ComfyUIでStable Diffusion 3.5に触れてみる（2-Medium/Large Turbo編）

2024年11月4日 20:34

※ Last update 11-4-2024
※ SD 3.5 MediumとLarge/Large Turboは互換性がありませんが、Text EncoderとVAEは共通です。
※ Mediumは2.～3.に、Large Turboは4.～5.に掲載しています。
※ Comfy Org版のMediumモデルはText Encoderも内蔵していますが、ワークフローでは使用していません（内蔵のt5xxlはfp8版です）。

■ 0. 概要

▼ 0-0. はじめに

　本記事では「Stable Diffusion 3.5」の「Medium」と「Large Turbo」を利用してみます。
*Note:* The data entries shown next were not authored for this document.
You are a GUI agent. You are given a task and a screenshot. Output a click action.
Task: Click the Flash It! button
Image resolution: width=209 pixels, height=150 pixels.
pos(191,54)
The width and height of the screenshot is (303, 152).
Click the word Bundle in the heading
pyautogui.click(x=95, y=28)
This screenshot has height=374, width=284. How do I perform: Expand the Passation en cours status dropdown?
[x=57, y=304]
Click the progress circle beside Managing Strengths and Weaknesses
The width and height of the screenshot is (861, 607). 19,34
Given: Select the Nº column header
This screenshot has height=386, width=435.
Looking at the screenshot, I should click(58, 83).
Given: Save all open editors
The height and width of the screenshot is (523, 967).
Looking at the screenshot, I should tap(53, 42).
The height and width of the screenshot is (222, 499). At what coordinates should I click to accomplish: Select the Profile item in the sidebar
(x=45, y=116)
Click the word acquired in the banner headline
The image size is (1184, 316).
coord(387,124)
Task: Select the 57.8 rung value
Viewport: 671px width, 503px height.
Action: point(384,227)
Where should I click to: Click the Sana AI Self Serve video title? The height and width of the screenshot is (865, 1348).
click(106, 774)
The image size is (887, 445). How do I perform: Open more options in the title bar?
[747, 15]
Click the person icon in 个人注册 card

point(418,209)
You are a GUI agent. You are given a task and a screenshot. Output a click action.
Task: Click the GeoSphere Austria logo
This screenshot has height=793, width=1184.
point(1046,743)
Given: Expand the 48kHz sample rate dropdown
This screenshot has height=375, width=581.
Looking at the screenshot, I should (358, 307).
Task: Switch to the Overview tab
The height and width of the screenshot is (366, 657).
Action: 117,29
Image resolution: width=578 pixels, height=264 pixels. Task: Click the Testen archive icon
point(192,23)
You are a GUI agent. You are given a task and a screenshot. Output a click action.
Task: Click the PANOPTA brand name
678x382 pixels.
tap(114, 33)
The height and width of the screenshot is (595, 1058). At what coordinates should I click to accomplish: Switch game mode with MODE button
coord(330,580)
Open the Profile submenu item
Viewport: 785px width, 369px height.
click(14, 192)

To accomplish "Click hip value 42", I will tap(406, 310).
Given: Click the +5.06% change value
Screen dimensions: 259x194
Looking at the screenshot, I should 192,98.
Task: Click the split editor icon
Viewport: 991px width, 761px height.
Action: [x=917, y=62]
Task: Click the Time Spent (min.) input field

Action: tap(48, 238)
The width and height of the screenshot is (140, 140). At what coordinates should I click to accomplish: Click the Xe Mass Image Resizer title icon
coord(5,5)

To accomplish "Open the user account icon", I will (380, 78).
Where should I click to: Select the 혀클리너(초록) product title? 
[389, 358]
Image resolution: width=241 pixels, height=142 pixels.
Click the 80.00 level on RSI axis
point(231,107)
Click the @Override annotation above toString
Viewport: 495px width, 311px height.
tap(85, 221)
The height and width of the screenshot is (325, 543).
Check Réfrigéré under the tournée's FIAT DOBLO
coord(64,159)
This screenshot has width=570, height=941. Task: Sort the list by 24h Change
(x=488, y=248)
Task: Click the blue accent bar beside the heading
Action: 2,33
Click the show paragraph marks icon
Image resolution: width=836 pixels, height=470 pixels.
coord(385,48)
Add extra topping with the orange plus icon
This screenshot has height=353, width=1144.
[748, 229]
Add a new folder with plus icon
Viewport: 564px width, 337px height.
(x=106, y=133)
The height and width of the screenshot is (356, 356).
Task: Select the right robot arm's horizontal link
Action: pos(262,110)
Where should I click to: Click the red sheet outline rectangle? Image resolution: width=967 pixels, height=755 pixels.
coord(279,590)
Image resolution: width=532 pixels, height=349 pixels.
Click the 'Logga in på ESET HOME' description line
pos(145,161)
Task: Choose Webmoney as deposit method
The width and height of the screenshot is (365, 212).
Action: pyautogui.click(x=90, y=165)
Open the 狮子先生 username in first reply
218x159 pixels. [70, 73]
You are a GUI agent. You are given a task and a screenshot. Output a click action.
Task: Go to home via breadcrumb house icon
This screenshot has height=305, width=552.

「Large」については前回の記事を参照してください。

▼ 0-1. Stable Diffusion 3.5の情報

　日本時間の10-22-2024夜に、「Stable Diffusion 3.5 Large」と「Stable Diffusion 3.5 Large Turbo」が公開され、一週間後に「Stable Diffusion 3.5 Medium」も公開されました。

　参考まで、ComfyUI_examplesにはLargeとMediumの、ワークフロー込みの画像が掲載されています（Large Turboは設定の変更方法についてのみ言及）。

■ 1. 利用の手順（Medium）

▼ 1-1. 留意点

　流れは前回の記事と同じなので、不要な箇所は読み飛ばしてください。

　モデルの種類が混乱しないよう、Text Encoder以外はデフォルトの場所にディレクトリを作成して、その下に設置する方針をとっています。

▼ 1-1. モデルのダウンロード（Comfy Org版）

　下記のURLへアクセスします。

stable-diffusion-3.5-fp8
https://huggingface.co/Comfy-Org/stable-diffusion-3.5-fp8

　モデルをダウンロードして設置していきます。

sd3.5_medium_incl_clips_t5xxlfp8scaled.safetensors
→ ComfyUI\models\checkpoints\sd35m へ移動
（※補足：このモデルはclip_g、clip_l、t5xxl_fp8を含んでいるので、外付の代わりに用いることもできます）

　Text Encoderは、既にダウンロードしている場合は流用できます。なお、「t5xxl_fp8_e4m3fn_scaled」については「the scaled one is an experimental checkpoint by us」との説明がありましたが、詳細は不明です。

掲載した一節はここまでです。